TESTO FORNITO =
* * * * * * * * *
Il film è orrendo, noioso, inverosimile con inquadrature errate e dialoghi senza senso. Una delle cose peggiori che mi è capitato di vedere negli ultimi anni.

VOTO 3

martedì 12 marzo 2013

0 Tutta colpa dell’amore (2002)–Andy Tennant

Melanie (Reese Witherspoon) è una ragazza fortunata: vive nella Grande Mela dove si sta affermando come stilista emergente e soprattutto sta per convolare a giuste nozze con il bell’Andrew (Patrick Dempsey), figlio del sindaco della città. Per lei, ragazza del profondo sud americano è come aver messo a segno un bel sei al superenalotto. Unico problema: ottenere il divorzio dal suo primo marito Jake, gran buzzurro di paese e suo primo amore (da quando si diedero il primo bacio ancora bambini dopo essere stati sfiorati da un fulmine).

La più classica delle commedie romantiche made in Usa ci viene riproposta con scarsa volontà di innovazione dal regista Tennant. L’intero cast è formato da gente che potrebbe tranquillamente entrare di diritto nella classifica degli attori più attraenti d’America e già questo toglie un po’ di realismo a tutta la storia.

Forse l’unica nota davvero piacevole (ma comunque scontatissima) è quell’atmosfera “sudista” che caratterizza tutto il soggiorno di Melanie nel suo paese natio, composto per lo più da gente sbronza, amante della musica country e del biliardo.
* * * * * * * * *
ESTRATTO DEL DATASET =

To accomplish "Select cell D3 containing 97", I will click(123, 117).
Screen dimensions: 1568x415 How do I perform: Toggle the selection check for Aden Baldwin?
* * * * * * * * *
LAVORO RICHIESTO = Spiega in una o due frasi perché, secondo la recensione di «Tutta colpa dell'amore», il cast toglie un po' di realismo alla storia. Il materiale non serve per svolgere questo lavoro.

SOLUZIONE DELL'ESERCIZIO = L'intero cast è composto da persone che potrebbero entrare di diritto nella classifica degli attori più attraenti d'America. Secondo la recensione, già questo basta a togliere un po' di realismo a tutta la storia.